Exercise prompt:
When you transcribe the listing that follows, keep every line exact and skip any picture.

□ □ □ □ □ □ □

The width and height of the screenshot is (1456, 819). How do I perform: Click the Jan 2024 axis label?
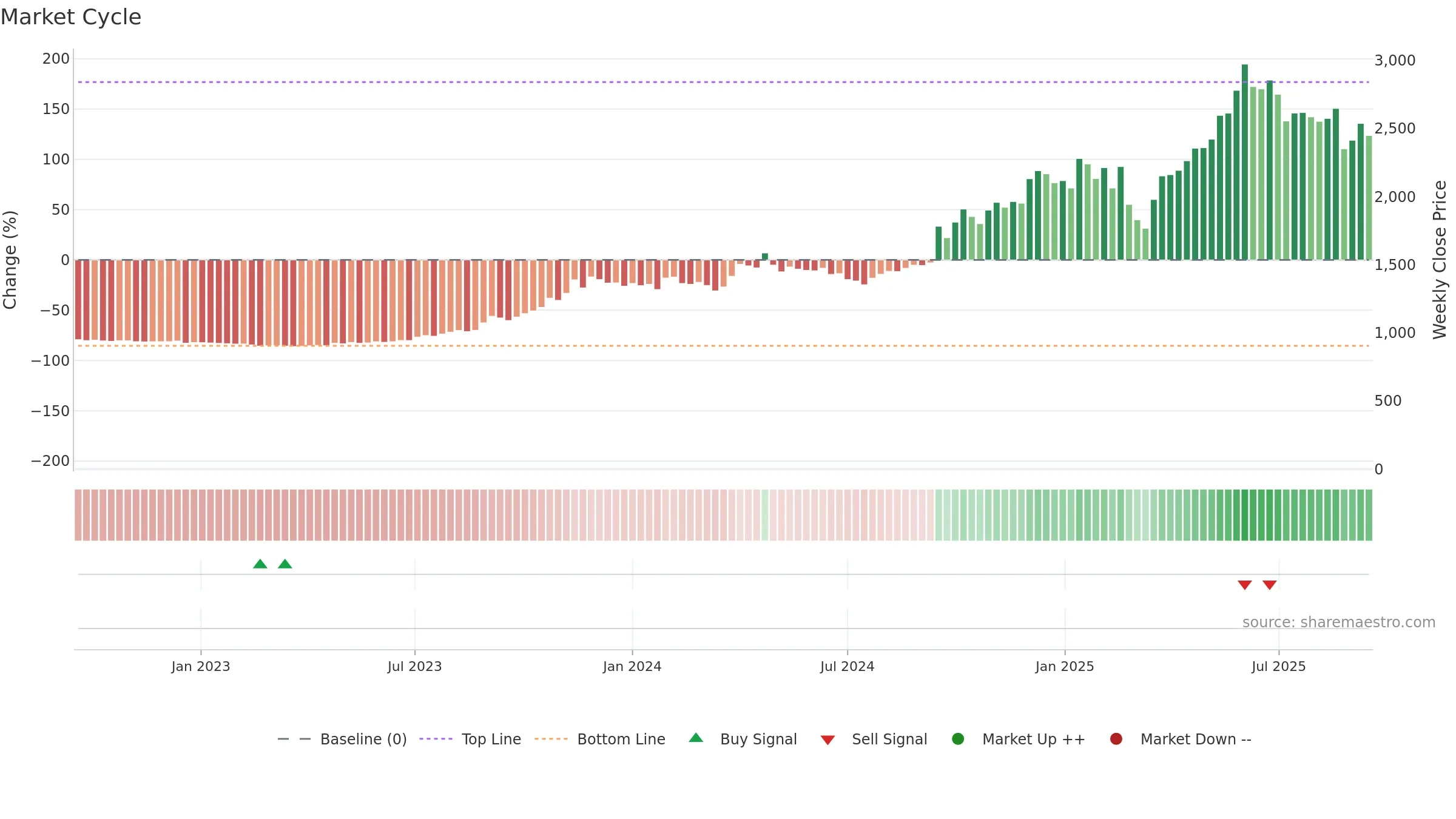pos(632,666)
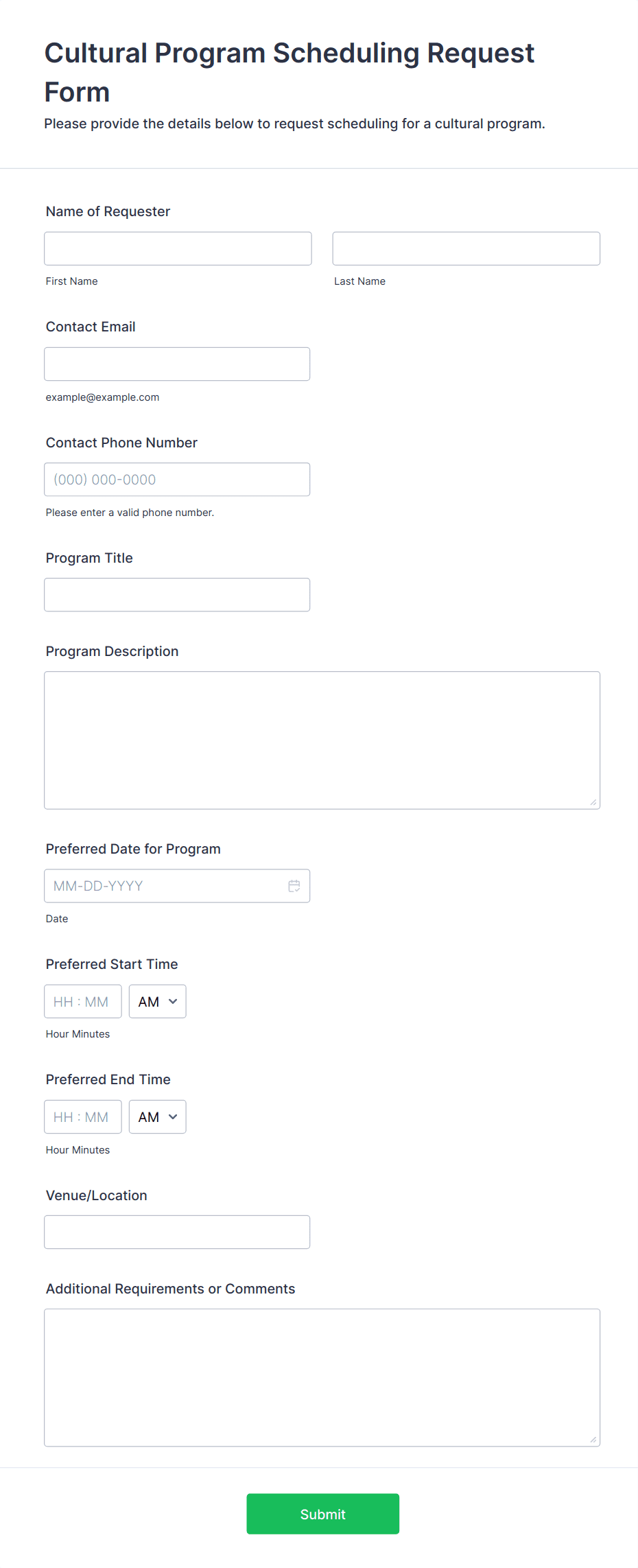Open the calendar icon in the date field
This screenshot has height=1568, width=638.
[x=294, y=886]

□ □ □ □ □ □ □

Written solution:
The width and height of the screenshot is (1456, 819). How do I perform: Click the Jan 2024 axis label?
pos(632,666)
Open the calendar icon in the date field
This screenshot has height=1568, width=638.
[x=294, y=886]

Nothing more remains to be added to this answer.